As (then-called) "extreme" snowboarding contests fell out of fashion in mainstream circles, the King of the Hill and other freeride contests eventually shut down. The Verbier Extreme continued through the dark years, developing into big mountain snowboarding's longest-running, most prestigious event. American Steve Klassen took first in the event in 1996, and went on to win it a total of five times. Verbier's Gilles Voirol never won, but was consistently in the top three until a tragic accident in Bella Coomba took his life.
The Verbier Extreme becomes the Freeride World Tour
In 2008, Hale-Woods long-time dream of an international, big mountain tour was realized when he launched the Freeride World Tour with four events, a qualification series and the Verbier Extreme wrapping the tour up as the grand finale.
Today the FWT continues to be an incredible showcase for the evolution of big mountain competitive snowboarding. To see how far this side of the sport has progressed since its early days, one needs only to look at Xavier de Le Rue's incredible, mach-20 run in the Nissan Xtreme Verbier 2010 by Swatch. The three-time Freeride World Champion's line was unthinkable when the event was started 15 years ago.

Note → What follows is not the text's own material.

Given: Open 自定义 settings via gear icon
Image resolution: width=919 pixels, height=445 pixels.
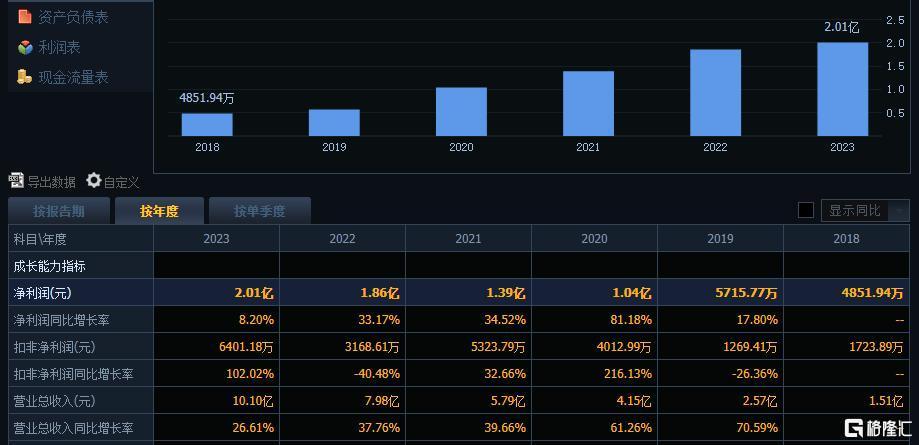Looking at the screenshot, I should (x=94, y=181).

The 2011 FWT features six events on three continents supported by 30 Freeride World Qualifier events on four continents with the first happening this weekend. This first event is traditionally held on the French/Chamonix-side of Mont-Blanc, but as of this morning the venue has been moved to Courmayeur, which is on the Italian side of the mountain. The move is due to less-than ideal snow conditions in the Alps right now.
Last year'd tour champ, speed-master Xavier de Le Rue, is coming back to continue his run towards Steve Klassen's record of five Freeride World Champion titles. Standing in his way are riders like Mitch Toelderer (AUS) who won the Chamonix event in 2010 (the only event Xavier lost last season), Chamonix locals Douds Charlet (FRA) and James Stentiford (UK) who finished second and third respectively last year. Americans Matt Annetts (3rd overall in 2010) and Andy Finch are also hungry to prove they can beat the world's best big mountain snowboarder.

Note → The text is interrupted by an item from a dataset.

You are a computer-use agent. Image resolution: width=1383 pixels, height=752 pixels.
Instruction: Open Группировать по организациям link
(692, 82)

In the women's race, 2010 Freeride World Champion Aline Bock (GER) is looking super strong after her impressive win on the gnarl-factor-11 face at last weekend's Freeride World Qualifier at La Clusaz. However, in the overall 2011 standings, Aline is trailing Austria's Liz Kristoferitsch who came second in La Clusaz and is benefitting from points earned at the Scott Czech Ride, which was an FWQ event held at the end of the 2010 season. Sadly, North America's best and only hope in the women's division was shattered, along with Susan Mol's femur, when she hit a tree shredding early season pow in her home resort of Crested Butte, Colo. Susan was second in the overall standings in 2010.
While it's a shame that poor snow conditions will keep us from seeing riders boost massive airs to hero-snow landings, the real test of a big mountain rider is how smoothly he or she can negotiate steep, icy faces and big drops that end in bulletproof landings. No doubt, whomever emerges at the top of the heap this weekend will be an amazingly strong rider, rather than an amazingly lucky one. Huck and hope tactics from the rookies in the field with nothing to lose will not be a part of the game on the formidable faces of the French Alps.